FROM CNN's Jack Cafferty:
There are plenty of contenders, but San Francisco might become the first major American city without a daily newspaper. The San Francisco Chronicle continues to lay off staffers in an attempt to stay afloat. The city's mayor, Gavin Newsom tells the British magazine The Economist that if the newspaper does disappear, "People under 30 won't even notice."
The mayor's office later clarified those comments, saying Newsom was talking about the physical version of the paper; and that lots of young people get their news online, like on the San Francisco Chronicle's web site.
And that's exactly the point. The internet and the recession are threatening the survival of newspapers around the country. As they see fewer advertising dollars coming in, more personnel including reporters get laid off.
Several cities have already lost the print versions of a daily newspaper; like the Seattle Post-Intelligencer and Denver's Rocky Mountain News. And the health of even larger newspapers - including The New York Times - has been called into question.
The Economist asks whether it matters if the daily newspaper is killed. After all, technological change has destroyed lots of popular products, and we've survived. But news isn't just a product; in a democracy, the press exists to investigate and criticize the government.
And local newspapers are the best source of aggressive reporting on local issue - school boards, municipal courts, city councils and the like.

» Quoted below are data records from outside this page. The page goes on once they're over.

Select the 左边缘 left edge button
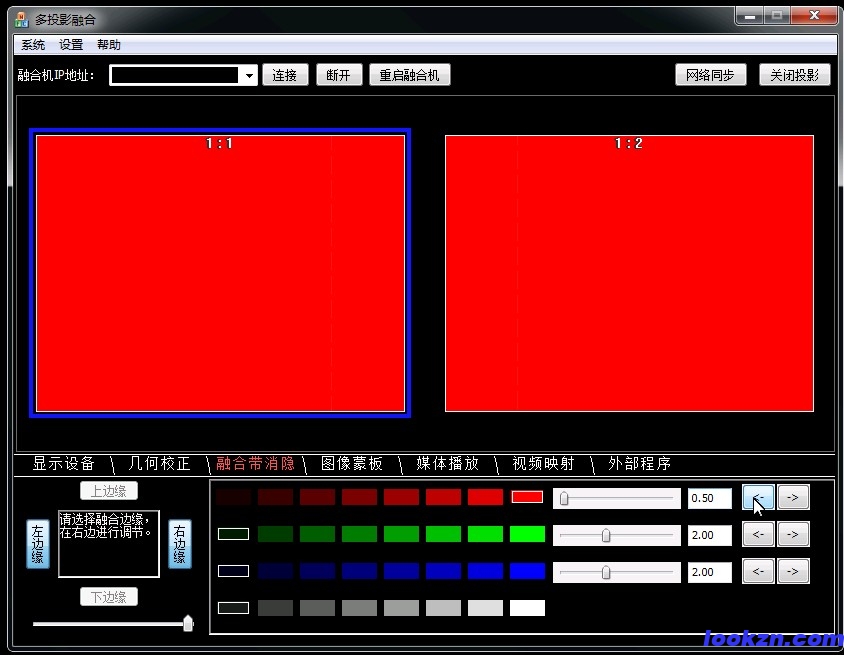Screen dimensions: 844x655 (37, 544)
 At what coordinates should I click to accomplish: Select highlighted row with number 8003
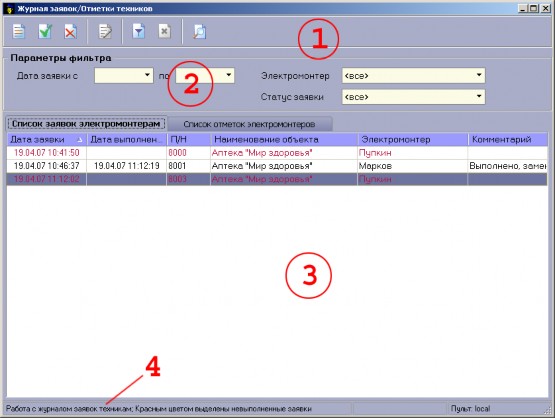tap(277, 179)
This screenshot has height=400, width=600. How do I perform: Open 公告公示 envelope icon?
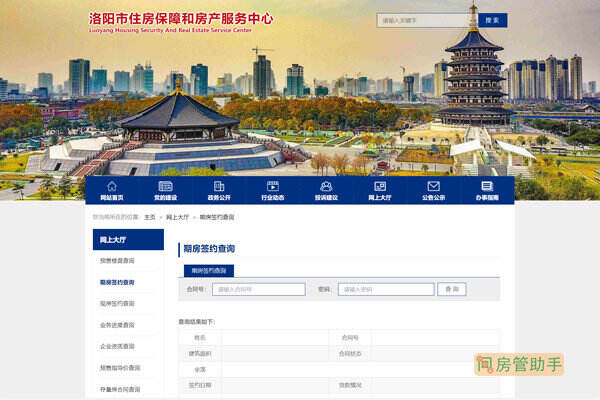click(434, 186)
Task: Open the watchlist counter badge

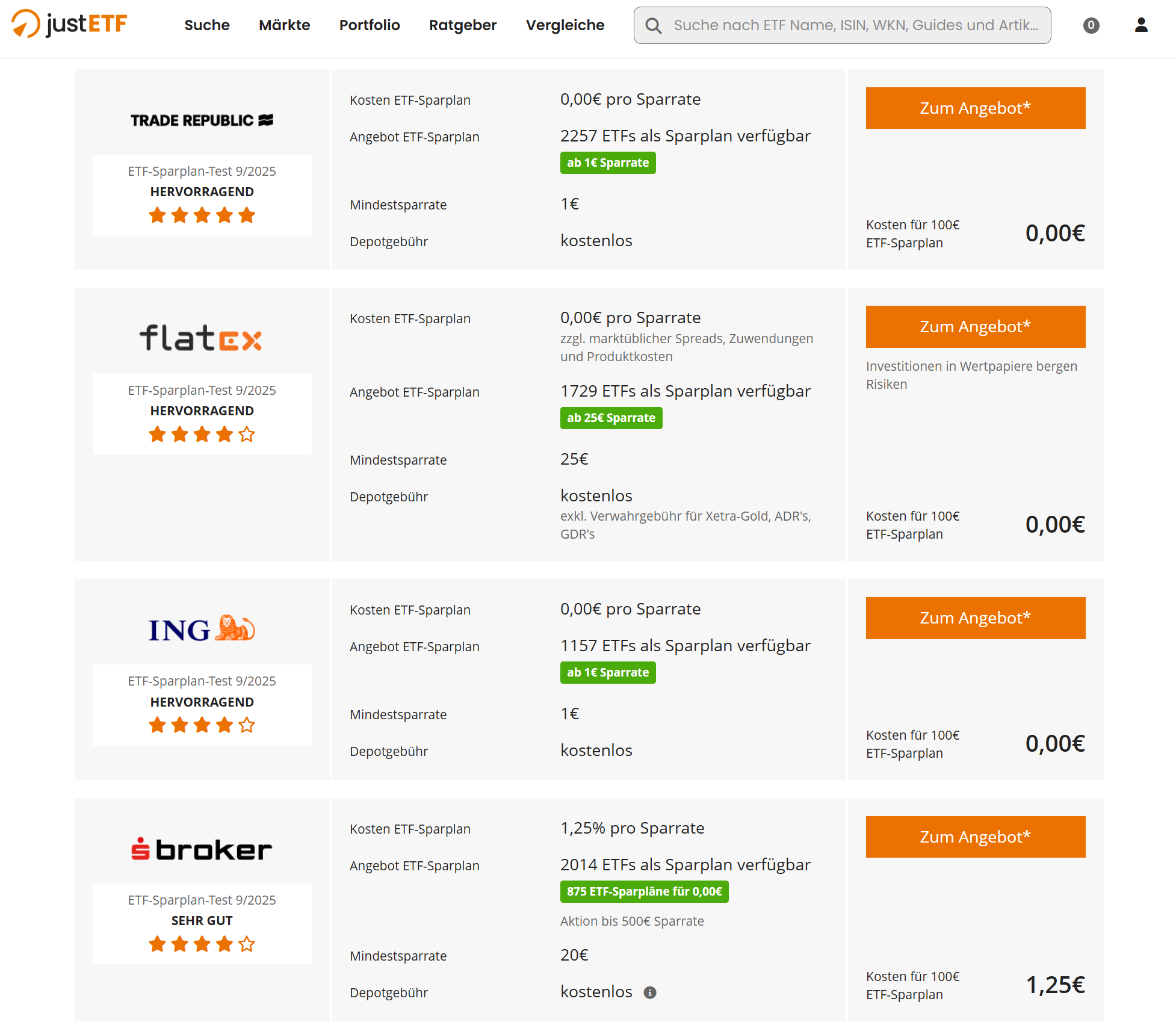Action: (x=1091, y=25)
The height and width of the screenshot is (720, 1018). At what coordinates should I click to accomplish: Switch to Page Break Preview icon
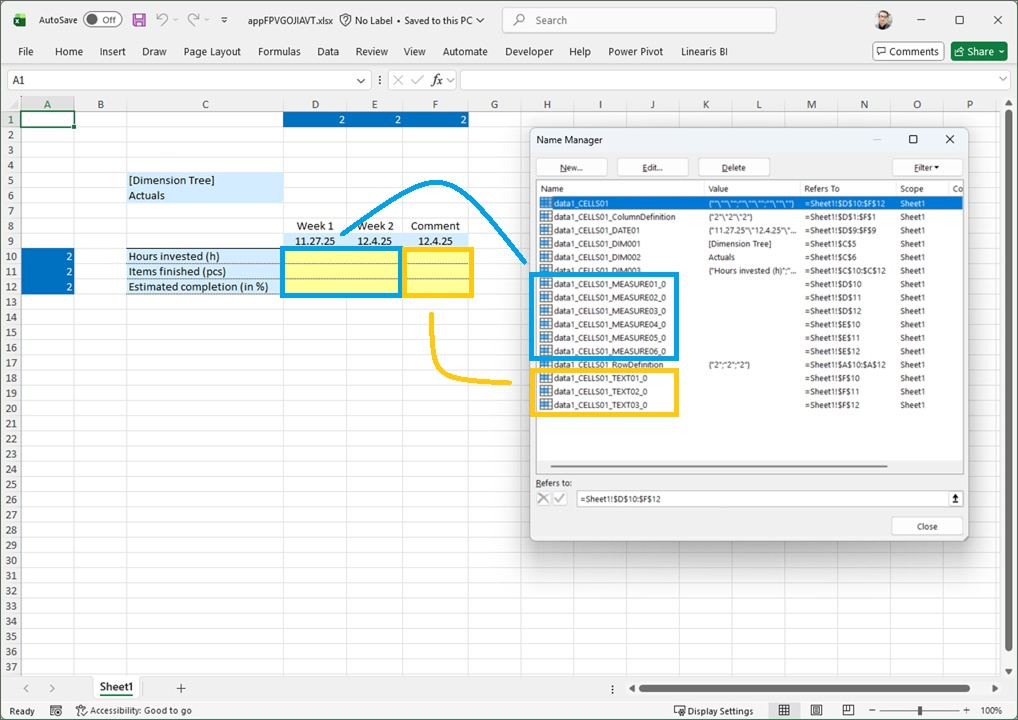click(847, 710)
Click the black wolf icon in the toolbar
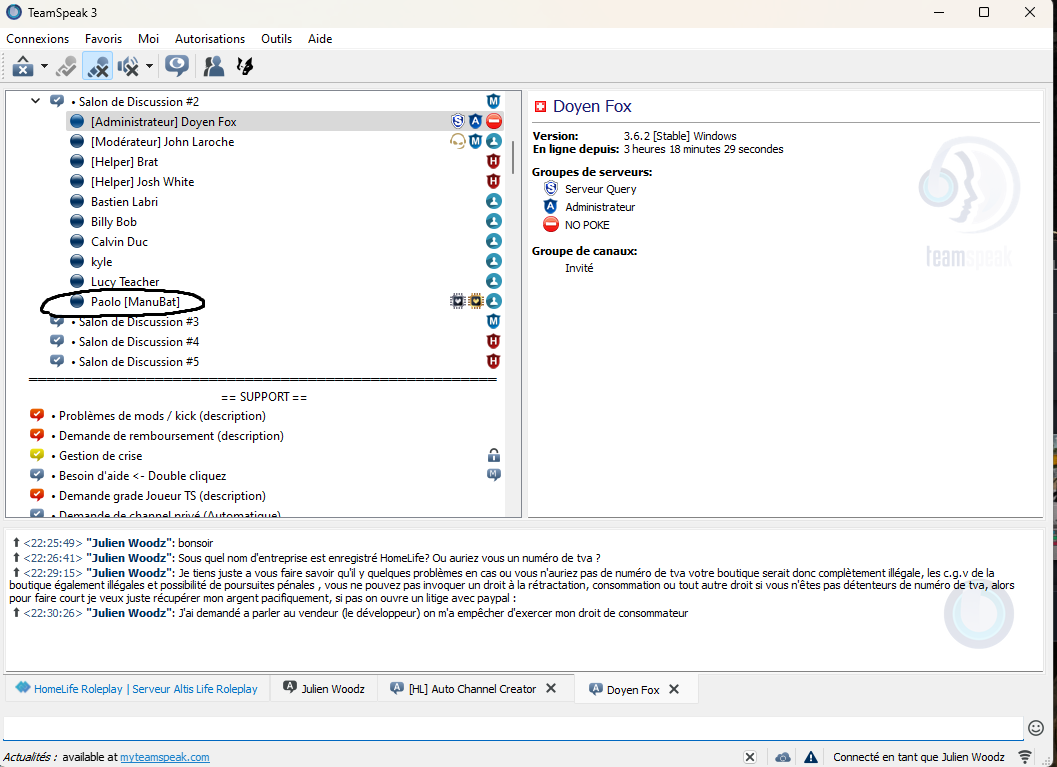This screenshot has width=1057, height=767. (x=244, y=67)
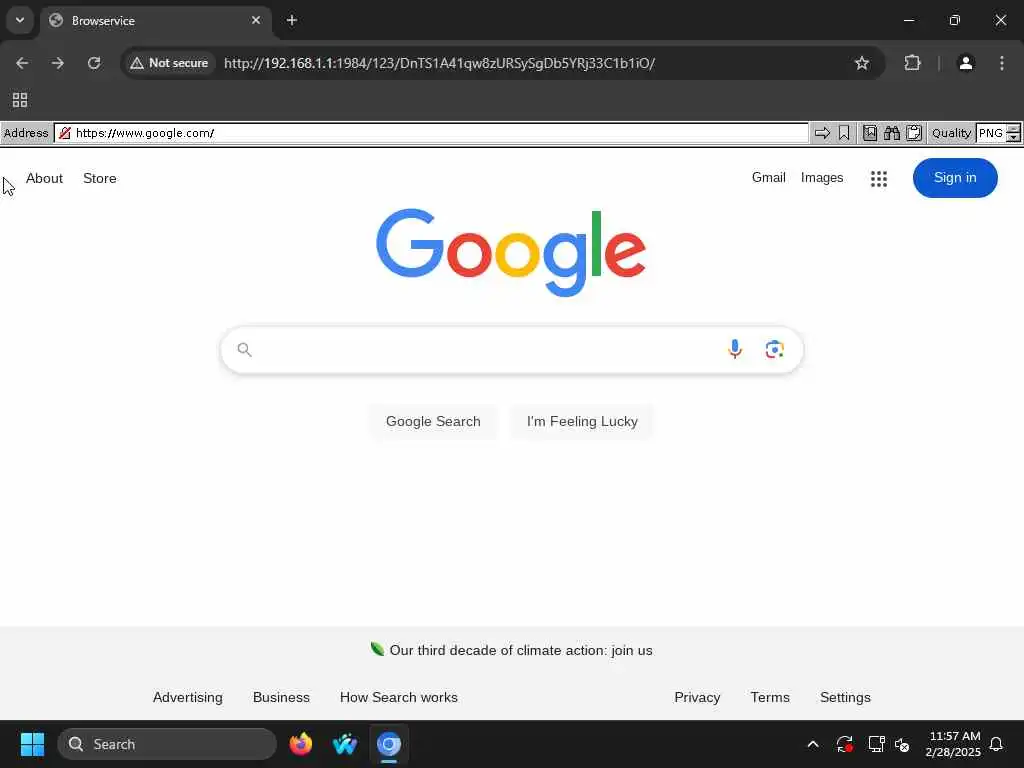Open the bookmarks book icon
The image size is (1024, 768).
pyautogui.click(x=870, y=133)
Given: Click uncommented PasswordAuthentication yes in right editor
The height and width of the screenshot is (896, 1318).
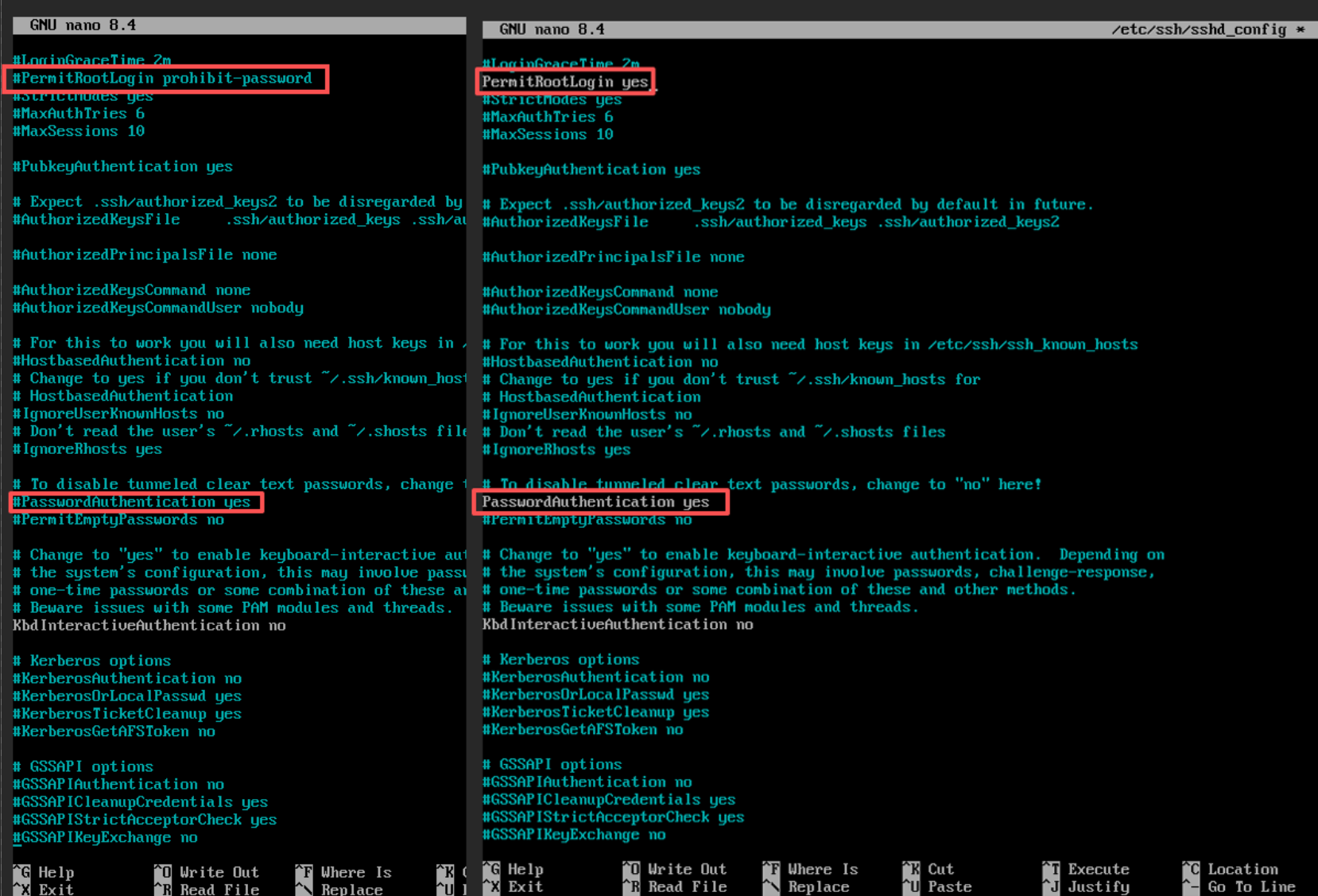Looking at the screenshot, I should (x=595, y=502).
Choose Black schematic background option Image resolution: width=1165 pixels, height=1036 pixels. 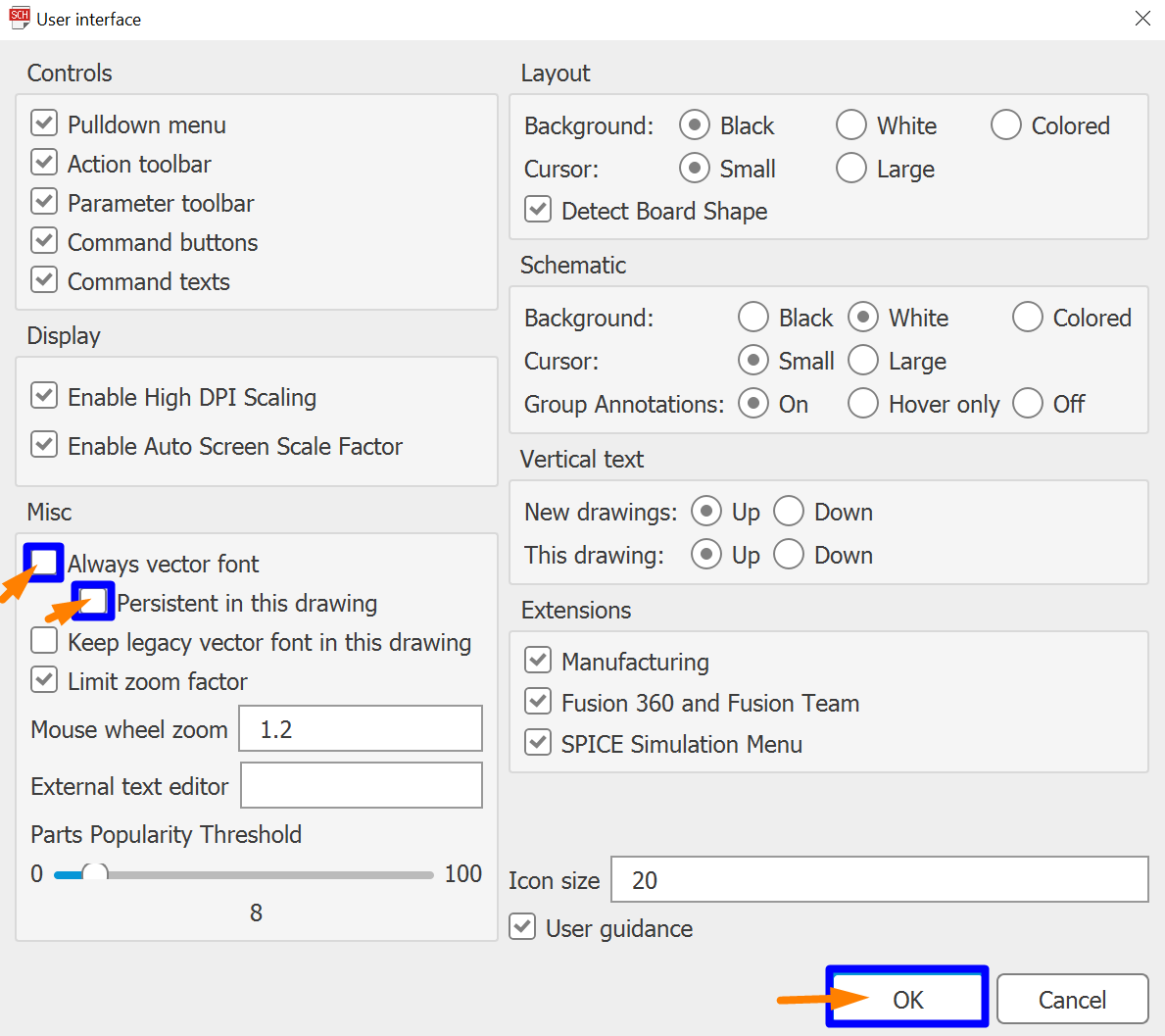point(753,318)
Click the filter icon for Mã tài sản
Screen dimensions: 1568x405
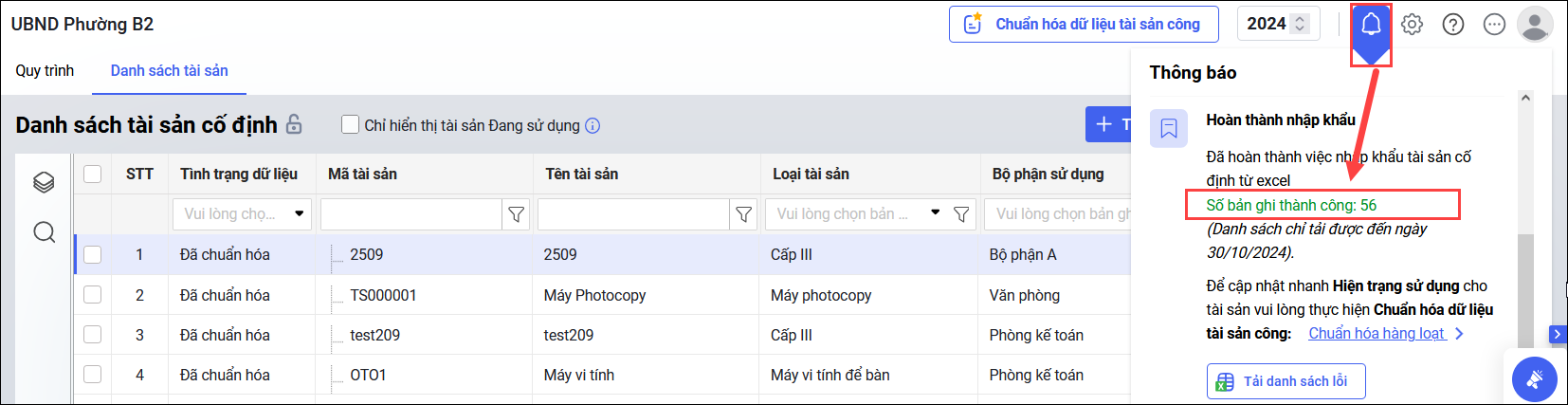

Nonetheless, the end of the daily newspaper wouldn't necessarily mean the end of news organizations. Instead they'll have to find a business model that works online. Right now, most online news content is free. That doesn't pay the bills either.
Here’s my question to you: Would you notice if your daily newspaper disappeared?
Interested to know which ones made it on air?
Shawn from Chicago writes:
Jack, I live in Chicago and work for a major dot-com. I never read the print edition of the Sun-Times or the Tribune; I read them online. I subscribe to the Sunday edition of the Trib only as a form of habit (it usually ends up in the recycling bin). I wouldn't notice at all if these two institutions shut down their printed versions because so many of the young people in this city read their news online or on their mobile devices on their way to the office.
Hell yes I would notice. I'm a Tribune Co. employee and I've been watching colleagues disappear for years in what the company calls "cost cutting". They're going to cut us right onto the unemployment line. You can catch me on I-95 picking up cans any day now.
No, I wouldn't miss them. The way of the future is in some version of iTunes for the news networks. Maybe charge 25 cents per story. Everything will be online eventually. You cannot outrun technology.
Unfortunately for me, the physical daily newspaper has long been replaced by the online version. While I may miss the smell and filth of the actual item, I can still get the news I want. However, I lament the disappearance of the daily newspapers in this country. They have become an unforeseen casualty in the war of technologies.
Pat from Canada writes:
I can't imagine not having a daily newspaper – editorials, letters, sports updates, crossword puzzles, recipes, fashion, etc.
Art from Mississippi writes:
Sorry, Jack, I wouldn't notice. And at just short of 45, I'm not exactly a part of the Z generation, or whatever this year’s crop is called. My parents have repeatedly subscribed to it for us for years now, and I repeatedly ask them to save their money.
Bobby from Baltimore writes:
Jack, What's a newspaper? Never mind, I'll go on the internet and look it up!